# What is being asked
Rename "GUI agent" to "interface agent" everywhere it occurs in the records below and leave all other text as it stands.

(Records of locating words and elements)
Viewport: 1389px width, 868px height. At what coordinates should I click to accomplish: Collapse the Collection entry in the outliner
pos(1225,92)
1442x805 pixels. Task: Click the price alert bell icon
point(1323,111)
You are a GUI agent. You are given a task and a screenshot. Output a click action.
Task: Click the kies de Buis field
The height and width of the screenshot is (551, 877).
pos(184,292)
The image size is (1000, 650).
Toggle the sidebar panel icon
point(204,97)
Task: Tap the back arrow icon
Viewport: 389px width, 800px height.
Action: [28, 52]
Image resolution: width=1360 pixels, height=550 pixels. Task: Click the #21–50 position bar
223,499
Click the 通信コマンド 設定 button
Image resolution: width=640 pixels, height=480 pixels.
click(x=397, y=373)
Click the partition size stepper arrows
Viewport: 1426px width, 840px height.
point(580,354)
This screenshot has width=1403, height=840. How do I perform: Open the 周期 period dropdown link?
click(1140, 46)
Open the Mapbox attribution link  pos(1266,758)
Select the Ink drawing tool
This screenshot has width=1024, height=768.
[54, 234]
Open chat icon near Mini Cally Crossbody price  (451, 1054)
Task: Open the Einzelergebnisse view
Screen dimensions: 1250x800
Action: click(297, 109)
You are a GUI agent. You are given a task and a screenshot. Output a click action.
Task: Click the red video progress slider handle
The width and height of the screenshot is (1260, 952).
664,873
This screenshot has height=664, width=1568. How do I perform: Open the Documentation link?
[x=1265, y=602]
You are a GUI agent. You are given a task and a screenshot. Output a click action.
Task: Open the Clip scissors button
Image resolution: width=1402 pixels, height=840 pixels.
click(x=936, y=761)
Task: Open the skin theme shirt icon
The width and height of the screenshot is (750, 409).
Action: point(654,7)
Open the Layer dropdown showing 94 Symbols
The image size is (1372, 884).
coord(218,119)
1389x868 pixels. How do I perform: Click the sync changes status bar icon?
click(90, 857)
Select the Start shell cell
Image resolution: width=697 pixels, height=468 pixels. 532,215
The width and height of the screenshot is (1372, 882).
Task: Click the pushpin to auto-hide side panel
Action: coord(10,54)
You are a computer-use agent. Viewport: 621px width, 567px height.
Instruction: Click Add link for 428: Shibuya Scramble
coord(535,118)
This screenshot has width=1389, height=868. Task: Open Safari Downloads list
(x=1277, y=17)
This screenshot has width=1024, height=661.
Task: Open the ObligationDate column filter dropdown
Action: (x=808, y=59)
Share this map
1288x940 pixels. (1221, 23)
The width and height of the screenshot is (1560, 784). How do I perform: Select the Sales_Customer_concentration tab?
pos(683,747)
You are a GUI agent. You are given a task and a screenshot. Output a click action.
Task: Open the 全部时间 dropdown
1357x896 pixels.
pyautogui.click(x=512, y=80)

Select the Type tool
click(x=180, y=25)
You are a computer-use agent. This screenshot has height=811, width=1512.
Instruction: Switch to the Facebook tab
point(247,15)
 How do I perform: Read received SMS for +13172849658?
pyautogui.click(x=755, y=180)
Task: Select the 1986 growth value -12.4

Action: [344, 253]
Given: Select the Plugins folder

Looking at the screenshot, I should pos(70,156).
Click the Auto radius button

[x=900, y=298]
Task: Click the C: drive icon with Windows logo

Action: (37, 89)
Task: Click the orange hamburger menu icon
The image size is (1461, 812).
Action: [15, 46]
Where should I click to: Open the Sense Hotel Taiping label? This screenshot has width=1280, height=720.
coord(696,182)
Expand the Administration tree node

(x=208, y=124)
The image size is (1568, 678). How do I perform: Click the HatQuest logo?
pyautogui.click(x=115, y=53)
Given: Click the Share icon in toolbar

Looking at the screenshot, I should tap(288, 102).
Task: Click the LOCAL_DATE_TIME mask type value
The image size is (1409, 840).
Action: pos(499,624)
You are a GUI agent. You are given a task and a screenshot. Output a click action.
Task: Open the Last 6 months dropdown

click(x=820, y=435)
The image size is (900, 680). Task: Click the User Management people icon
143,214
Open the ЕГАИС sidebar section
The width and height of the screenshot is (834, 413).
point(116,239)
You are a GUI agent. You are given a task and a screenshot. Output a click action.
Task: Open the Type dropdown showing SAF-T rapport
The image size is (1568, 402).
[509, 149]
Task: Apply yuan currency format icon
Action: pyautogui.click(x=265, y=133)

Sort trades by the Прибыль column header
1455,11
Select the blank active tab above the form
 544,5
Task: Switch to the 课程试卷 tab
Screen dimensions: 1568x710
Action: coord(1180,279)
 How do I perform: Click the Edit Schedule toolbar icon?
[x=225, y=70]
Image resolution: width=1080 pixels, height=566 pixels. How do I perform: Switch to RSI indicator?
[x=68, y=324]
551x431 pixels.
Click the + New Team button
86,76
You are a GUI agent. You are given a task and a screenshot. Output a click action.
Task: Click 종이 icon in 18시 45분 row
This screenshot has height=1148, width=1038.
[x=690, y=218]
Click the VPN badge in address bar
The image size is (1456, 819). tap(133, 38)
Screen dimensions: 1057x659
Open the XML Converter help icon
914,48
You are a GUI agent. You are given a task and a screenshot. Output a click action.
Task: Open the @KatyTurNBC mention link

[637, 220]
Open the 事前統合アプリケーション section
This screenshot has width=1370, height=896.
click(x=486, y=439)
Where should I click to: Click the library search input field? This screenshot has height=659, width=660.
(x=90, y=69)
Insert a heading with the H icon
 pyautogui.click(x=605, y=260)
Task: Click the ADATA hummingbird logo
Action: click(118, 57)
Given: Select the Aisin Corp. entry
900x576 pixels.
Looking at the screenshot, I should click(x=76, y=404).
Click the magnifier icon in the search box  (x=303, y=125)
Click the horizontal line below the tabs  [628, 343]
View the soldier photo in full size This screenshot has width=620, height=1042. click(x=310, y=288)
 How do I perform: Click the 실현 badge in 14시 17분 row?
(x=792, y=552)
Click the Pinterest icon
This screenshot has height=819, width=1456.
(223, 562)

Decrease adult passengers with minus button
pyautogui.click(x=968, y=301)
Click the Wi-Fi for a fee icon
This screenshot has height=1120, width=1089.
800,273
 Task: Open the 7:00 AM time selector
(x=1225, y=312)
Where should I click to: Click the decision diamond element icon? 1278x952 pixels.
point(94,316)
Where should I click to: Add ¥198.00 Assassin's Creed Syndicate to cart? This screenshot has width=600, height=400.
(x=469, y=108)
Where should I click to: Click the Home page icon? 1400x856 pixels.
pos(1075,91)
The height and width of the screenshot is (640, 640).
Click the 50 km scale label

# Right answer
Viewport: 1389px width, 868px height. At what coordinates should I click to accomplish: Collapse the Collection entry in the outliner
pos(1225,92)
1442x805 pixels. Task: Click the price alert bell icon
point(1323,111)
You are a interface agent. You are given a task and a screenshot. Output a click action.
Task: Click the kies de Buis field
The height and width of the screenshot is (551, 877).
pos(184,292)
The image size is (1000, 650).
Toggle the sidebar panel icon
point(204,97)
Task: Tap the back arrow icon
Viewport: 389px width, 800px height.
Action: [28, 52]
Image resolution: width=1360 pixels, height=550 pixels. Task: Click the #21–50 position bar
223,499
Click the 通信コマンド 設定 button
Image resolution: width=640 pixels, height=480 pixels.
click(x=397, y=373)
Click the partition size stepper arrows
Viewport: 1426px width, 840px height.
point(580,354)
This screenshot has width=1403, height=840. How do I perform: Open the 周期 period dropdown link?
click(1140, 46)
Open the Mapbox attribution link  pos(1266,758)
Select the Ink drawing tool
This screenshot has width=1024, height=768.
[54, 234]
Open chat icon near Mini Cally Crossbody price  (451, 1054)
Task: Open the Einzelergebnisse view
Screen dimensions: 1250x800
Action: click(297, 109)
You are a interface agent. You are given a task and a screenshot. Output a click action.
Task: Click the red video progress slider handle
The width and height of the screenshot is (1260, 952).
664,873
This screenshot has height=664, width=1568. How do I perform: Open the Documentation link?
[x=1265, y=602]
You are a interface agent. You are given a task and a screenshot. Output a click action.
Task: Open the Clip scissors button
Image resolution: width=1402 pixels, height=840 pixels.
click(x=936, y=761)
Task: Open the skin theme shirt icon
The width and height of the screenshot is (750, 409).
Action: point(654,7)
Open the Layer dropdown showing 94 Symbols
The image size is (1372, 884).
coord(218,119)
1389x868 pixels. How do I perform: Click the sync changes status bar icon?
click(90, 857)
Select the Start shell cell
Image resolution: width=697 pixels, height=468 pixels. 532,215
The width and height of the screenshot is (1372, 882).
Task: Click the pushpin to auto-hide side panel
Action: coord(10,54)
You are a computer-use agent. Viewport: 621px width, 567px height.
Instruction: Click Add link for 428: Shibuya Scramble
coord(535,118)
This screenshot has width=1389, height=868. Task: Open Safari Downloads list
(x=1277, y=17)
This screenshot has width=1024, height=661.
Task: Open the ObligationDate column filter dropdown
Action: (x=808, y=59)
Share this map
1288x940 pixels. (1221, 23)
The width and height of the screenshot is (1560, 784). How do I perform: Select the Sales_Customer_concentration tab?
pos(683,747)
You are a interface agent. You are given a task and a screenshot. Output a click action.
Task: Open the 全部时间 dropdown
1357x896 pixels.
pyautogui.click(x=512, y=80)

Select the Type tool
click(x=180, y=25)
You are a computer-use agent. This screenshot has height=811, width=1512.
Instruction: Switch to the Facebook tab
point(247,15)
 How do I perform: Read received SMS for +13172849658?
pyautogui.click(x=755, y=180)
Task: Select the 1986 growth value -12.4

Action: [344, 253]
Given: Select the Plugins folder

Looking at the screenshot, I should pos(70,156).
Click the Auto radius button

[x=900, y=298]
Task: Click the C: drive icon with Windows logo

Action: (37, 89)
Task: Click the orange hamburger menu icon
The image size is (1461, 812).
Action: [15, 46]
Where should I click to: Open the Sense Hotel Taiping label? This screenshot has width=1280, height=720.
coord(696,182)
Expand the Administration tree node

(x=208, y=124)
The image size is (1568, 678). How do I perform: Click the HatQuest logo?
pyautogui.click(x=115, y=53)
Given: Click the Share icon in toolbar

Looking at the screenshot, I should tap(288, 102).
Task: Click the LOCAL_DATE_TIME mask type value
The image size is (1409, 840).
Action: pos(499,624)
You are a interface agent. You are given a task and a screenshot. Output a click action.
Task: Open the Last 6 months dropdown

click(x=820, y=435)
The image size is (900, 680). Task: Click the User Management people icon
143,214
Open the ЕГАИС sidebar section
The width and height of the screenshot is (834, 413).
point(116,239)
You are a interface agent. You are given a task and a screenshot. Output a click action.
Task: Open the Type dropdown showing SAF-T rapport
The image size is (1568, 402).
[509, 149]
Task: Apply yuan currency format icon
Action: pyautogui.click(x=265, y=133)

Sort trades by the Прибыль column header
1455,11
Select the blank active tab above the form
 544,5
Task: Switch to the 课程试卷 tab
Screen dimensions: 1568x710
Action: coord(1180,279)
 How do I perform: Click the Edit Schedule toolbar icon?
[x=225, y=70]
Image resolution: width=1080 pixels, height=566 pixels. How do I perform: Switch to RSI indicator?
[x=68, y=324]
551x431 pixels.
Click the + New Team button
86,76
You are a interface agent. You are given a task and a screenshot. Output a click action.
Task: Click 종이 icon in 18시 45분 row
This screenshot has height=1148, width=1038.
[x=690, y=218]
Click the VPN badge in address bar
The image size is (1456, 819). tap(133, 38)
Screen dimensions: 1057x659
Open the XML Converter help icon
914,48
You are a interface agent. You are given a task and a screenshot. Output a click action.
Task: Open the @KatyTurNBC mention link

[637, 220]
Open the 事前統合アプリケーション section
This screenshot has width=1370, height=896.
click(x=486, y=439)
Where should I click to: Click the library search input field? This screenshot has height=659, width=660.
(x=90, y=69)
Insert a heading with the H icon
 pyautogui.click(x=605, y=260)
Task: Click the ADATA hummingbird logo
Action: click(118, 57)
Given: Select the Aisin Corp. entry
900x576 pixels.
Looking at the screenshot, I should click(x=76, y=404).
Click the magnifier icon in the search box  (x=303, y=125)
Click the horizontal line below the tabs  [628, 343]
View the soldier photo in full size This screenshot has width=620, height=1042. click(x=310, y=288)
 How do I perform: Click the 실현 badge in 14시 17분 row?
(x=792, y=552)
Click the Pinterest icon
This screenshot has height=819, width=1456.
(223, 562)

Decrease adult passengers with minus button
pyautogui.click(x=968, y=301)
Click the Wi-Fi for a fee icon
This screenshot has height=1120, width=1089.
800,273
 Task: Open the 7:00 AM time selector
(x=1225, y=312)
Where should I click to: Click the decision diamond element icon? 1278x952 pixels.
point(94,316)
Where should I click to: Add ¥198.00 Assassin's Creed Syndicate to cart? This screenshot has width=600, height=400.
(x=469, y=108)
Where should I click to: Click the Home page icon? 1400x856 pixels.
pos(1075,91)
The height and width of the screenshot is (640, 640).
Click the 50 km scale label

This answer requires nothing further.